A Novel by Jeffrey R. Prince

        In the Matter of the King’s Marriage is a novel that recreates the love story of Barbara Radziwill and Augustus, later King of Poland, and the political maelstrom it engendered. 

It does two things simultaneously. It invokes an epoch that intrigues because of its beauty and exotic energy and repels because of its repression, and it depicts the struggle of the protagonists to find each other and rise above their times. The epoch, of course, was the high Renaissance, known as the Golden Age in Poland, and the rebellion of the protagonists, because they were so “high born,” made history.

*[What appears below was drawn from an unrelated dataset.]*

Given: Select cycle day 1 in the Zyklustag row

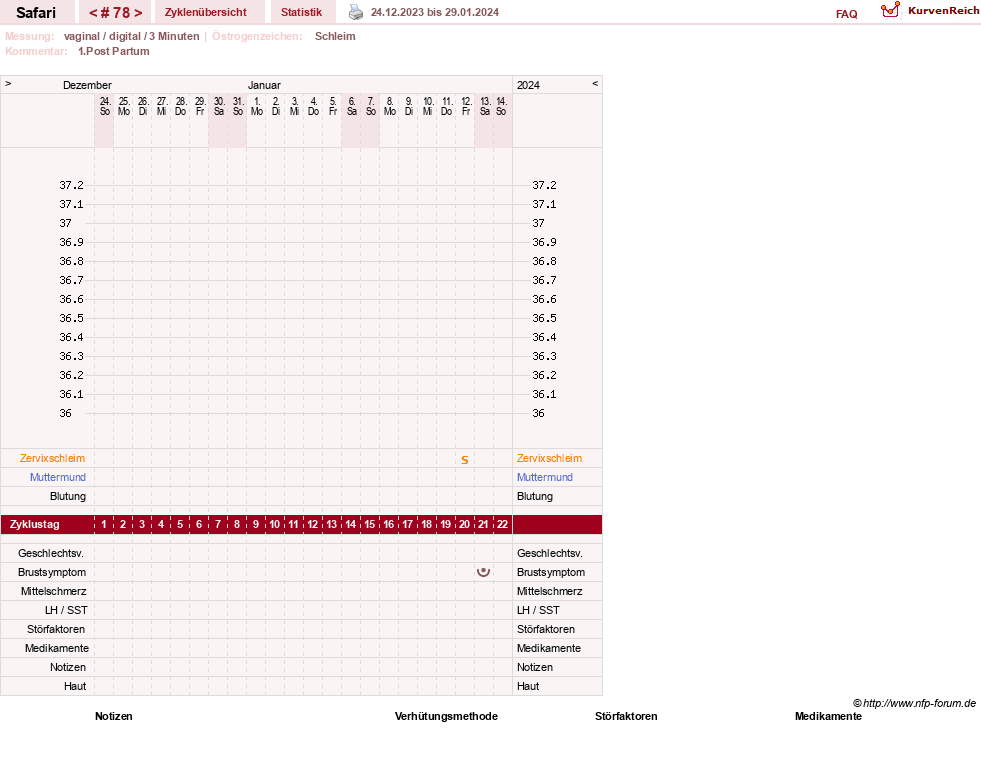Looking at the screenshot, I should click(104, 524).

        Their story has come down to us in many forms. The first and most influential can be summed up as follows: A debauched widow, deployed by a power-hungry political faction, seduces the immature and lecherous heir to the throne and dupes him into marriage, only to be challenged by a mother determined to preserve the sanctity of her family. That is Queen Bona’s account of her son Augustus’s love affair with Barbara when, in 1547, she exposes it to public condemnation and organizes resistance to his succession.

          Angelo, Augustus’s Latin secretary—naïve, apparently epicene, but remarkably empathetic—observes it all and ultimately tells a more nuanced tale. 

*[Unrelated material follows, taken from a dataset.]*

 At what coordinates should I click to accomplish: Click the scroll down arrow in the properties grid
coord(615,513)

Married off at 14, widowed at 20, Barbara is indeed urged by her baronial family to seduce and subdue the Prince. She is, however, too intrigued by the measure of independence widowhood has bequeathed her to comply. At their celebrated, first encounter at Gieranony, she engages with Augustus by saying no.

          Although raised to be the perfect Renaissance prince, Augustus is cynical enough to see through her family’s schemes and skeptical enough to question his own dynastic obligations. Defying all expectations, the two set aside their imposed roles and slowly build an enduring and compassionate bond. Just before his father dies, Augustus, with eyes wide open, allows himself to be tricked into marrying Barbara in order to preserve that bond.

          Queen Bona, who is a product of Borgia Italy, determines to block her son’s succession and eliminate his bride through a vicious smear campaign, or poison, whichever works first. Augustus scrambles to save his crown, his marriage and his wife’s life. Drawing on his natural eloquence, a mastery of pageantry and parade, and political skills he didn’t know he possessed, he struggles to contain the overwhelming opposition at court, in parliament and in the market square.

          In 1547—the year England’s Henry VIII died and Augustus and Barbara married—the Polish-Lithuanian Commonwealth, stretching from the Baltic to the Black Sea, was at the peak of its power, creativity and Renaissance splendor. Magnates, philosophers, teachers, builders, artists and artisans were busy remaking their world and themselves according to models drawn from antiquity. Their kings and queens maintained a court in Krakow that was the center of this burgeoning culture as well as intrigue. They were locked in existential combat with neighboring powers and endless contention with their own nobility and the Church. And again, like all the dynastic rulers of Europe, they were preoccupied with the necessity of breeding healthy male heirs. The American fans of early Philippa Gregory, later Alison Weir and recent Hilary Mantel will find the Krakow court very like the Tudor court they know so well, but also refreshingly different. And Angelo, our narrator, busily scaling the hierarchy of Polish society, demystifies the differences as he encounters them.